伊万里のあんな美味しそうな叫びを聞いてしまっては、姉の千歳も待ちきれない。福神さまのわくわくのお顔もちらちら脳裏に現れて、『弟みたいなの食べたいけれど、致し方なし~。でも、さきほどのお試しちんまい肉をまとめていまから味わえるのだね!』と正座をしながら、『はやく、はやく』と急かしてくる。
もうしようがない神様だなあと千歳は心でぼやきながらも、自分も待ちきれない! さっそく、朋重とともにナイフとフォークを持ってカットしてひとくち。

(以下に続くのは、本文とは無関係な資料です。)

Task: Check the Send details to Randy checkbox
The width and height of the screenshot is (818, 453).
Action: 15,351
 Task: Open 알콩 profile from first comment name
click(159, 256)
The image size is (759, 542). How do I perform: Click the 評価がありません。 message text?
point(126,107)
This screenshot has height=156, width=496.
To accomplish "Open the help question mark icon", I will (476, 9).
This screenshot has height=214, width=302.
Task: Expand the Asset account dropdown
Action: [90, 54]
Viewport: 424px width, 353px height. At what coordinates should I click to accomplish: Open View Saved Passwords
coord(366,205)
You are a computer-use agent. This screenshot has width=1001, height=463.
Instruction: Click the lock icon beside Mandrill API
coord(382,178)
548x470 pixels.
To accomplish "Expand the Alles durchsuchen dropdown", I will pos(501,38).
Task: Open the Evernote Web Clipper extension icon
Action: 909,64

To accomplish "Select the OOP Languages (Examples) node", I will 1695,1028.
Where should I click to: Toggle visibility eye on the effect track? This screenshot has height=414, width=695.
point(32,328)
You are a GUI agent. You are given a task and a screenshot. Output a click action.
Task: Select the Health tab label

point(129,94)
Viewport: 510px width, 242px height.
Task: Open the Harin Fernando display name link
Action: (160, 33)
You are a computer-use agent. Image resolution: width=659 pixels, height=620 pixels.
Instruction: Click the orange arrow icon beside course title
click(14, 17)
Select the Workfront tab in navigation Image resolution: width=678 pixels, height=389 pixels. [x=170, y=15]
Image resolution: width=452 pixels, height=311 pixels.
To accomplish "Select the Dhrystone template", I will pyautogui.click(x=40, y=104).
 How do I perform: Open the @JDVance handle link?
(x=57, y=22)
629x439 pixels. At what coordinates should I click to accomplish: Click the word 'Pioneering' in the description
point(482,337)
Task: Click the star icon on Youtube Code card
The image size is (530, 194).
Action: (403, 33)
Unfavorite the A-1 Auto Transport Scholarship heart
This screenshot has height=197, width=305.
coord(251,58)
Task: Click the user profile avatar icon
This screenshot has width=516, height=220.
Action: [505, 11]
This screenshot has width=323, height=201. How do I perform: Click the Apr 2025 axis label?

「うまい! うん、伊万里君がいうとおりだ。旨みとコクがある脂だけれど、後味がすごくすっきりしている。すぐに次のひとくちに行きたくなるね」
「あ~……。さきほどのひとくち以上の味わい。私もしあわせ……」
『あー、なんて極上な肉なの~。なんで麦酒がないの~……。でも、こんな肉を生み出すなんて、長谷川殿あっぱれですぞ~』
なんて、福神様がうっとりほわほわのお顔で肉を噛みしめているお顔も登場。長谷川社長に教えたいほどだった。
荻野夫妻の揃った至極の感想に、やはり長谷川社長は鼻先を空へと向けてご満悦のお顔に。しかしそれも一瞬。伊万里の鉄板皿が既にからっぽになっていたことに気がついた社長がギョッとした顔に変わる。